■ Required tasks ■
1. Rewrite the stretch of the Noah Baumbach interview from "It’s not like" through "start for you?", changing "cinematographer" to "director of photography".
2. Answer these from the Noah Baumbach interview:
(a) How old was Baumbach when he made Kicking and Screaming?
(b) In what city did he want to set Greenberg?
(c) In what color format did he want to shoot Francis Ha?

■ Passage provided ■
========================================================================

Mr. Baumbach, how do you decide on the style for a movie?
Sometimes scripts should be filmed as straightforwardly as possible, because to cut them up would reduce whatever is already working. The opposite is true when a script needs a visual idea to transform what has been written. But I find much of that comes to you in the process of making the movie; the decision is intuitive. I go with an impulse and say where we should or should not cut. And we do that through the whole movie and then we start again!
Working so intuitively, do you ever look back at a film and wish that you had done things differently?
It’s not like I wish that my movies were different. I make these movies because that’s what I’m interested in and that’s what feels like a movie to me. I just make whatever I am interested in making.
By doing that you’ve carved out a Noah Baumbach genre that you really own. In 20 years do you think you will still be making this same kind of movie?
I hope they don’t feel like the same kind of movie…
Of course not, but your work does have a consistent style.
Well why would I give the style that I have away? (Laughs) I feel that for each movie as I write it the style and approach somehow reveals itself. Sometimes while I’m writing it I have a distinct idea of how I want to shoot it and sometimes it’s only after I’ve sat down with the cinematographer and started prepping the movie that I start to think about the style.
How does an idea for a movie start for you?
It can be combining something disparate. With Greenberg, for example, I had the idea with the character and I wanted to make a movie in L.A. and about L.A. Then I put the two things together and that was the movie. With Francis Ha I wanted to do things in black and white, in New York, and with Greta Gerwig. These are the more conscious things.
You worked with Greta Gerwig in both of those films. What makes her special to you?
There is something both very naturalistic about how she comes at a character, but she is also very in control of what she’s doing – and she’s really funny.
I agree.
In some cases it was overlooked how funny she was in Greenberg. With Francis Ha I wanted to give Greta a part in which she could show what a great comic she is. Something Diane Keaton might have done. Or even going older, like Carol Lombard, who would have these roles or scripts that would showcase their skills. Greta has those old studio system chops.
What does that mean?
In the old days they would take classes and could all do everything. Like Claudette Colbert, Carol Lombard, or Katherine Hepburn, they could be in something totally dramatic or totally funny and they were great in both. They could sing, they could dance, they could do everything. Greta can also do all these things.
Both your first film Kicking and Screaming and your latest film Francis Ha are about 20-somethings struggling to grow up. Do you have a different perspective on coming-of-age now that you are older?
Kicking and Screaming I did when I was 24 and it was about 21 year olds and I felt like I was already looking far back into the past. I remember people back then saying, “Nobody really cares about young people.” I thought this was important because I was going through it, but people were like, “When you get older these concerns will seem trivial.” So, I have gotten older and I still have the same concerns. (Laughs) But yes, it was interesting to make a movie about characters of a quite similar age as in my first movie and have 20 years on them.

========================================================================

■ Recorded information ■
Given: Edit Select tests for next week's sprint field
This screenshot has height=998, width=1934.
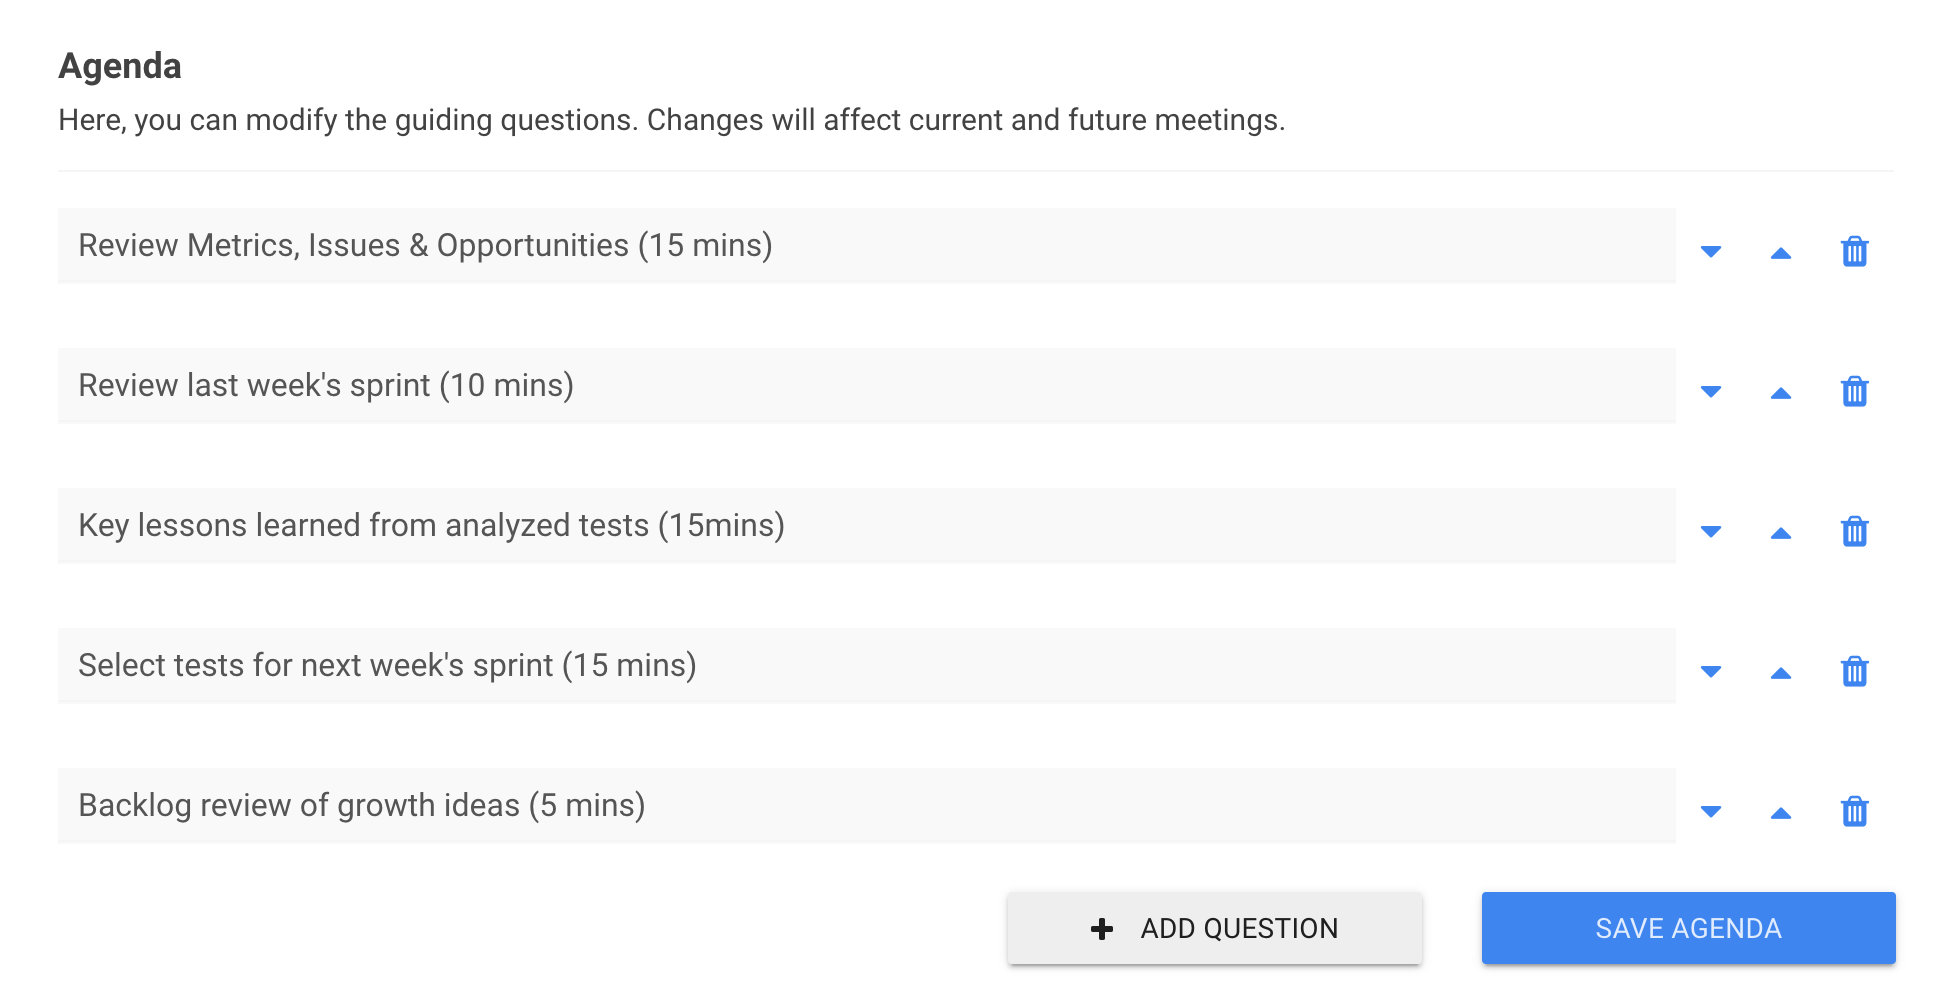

========================================================================

■ Solutions for each task ■
1.
It’s not like I wish that my movies were different. I make these movies because that’s what I’m interested in and that’s what feels like a movie to me. I just make whatever I am interested in making.
By doing that you’ve carved out a Noah Baumbach genre that you really own. In 20 years do you think you will still be making this same kind of movie?
I hope they don’t feel like the same kind of movie…
Of course not, but your work does have a consistent style.
Well why would I give the style that I have away? (Laughs) I feel that for each movie as I write it the style and approach somehow reveals itself. Sometimes while I’m writing it I have a distinct idea of how I want to shoot it and sometimes it’s only after I’ve sat down with the director of photography and started prepping the movie that I start to think about the style.
How does an idea for a movie start for you?

2.
(a) 24
(b) L.A.
(c) Black and white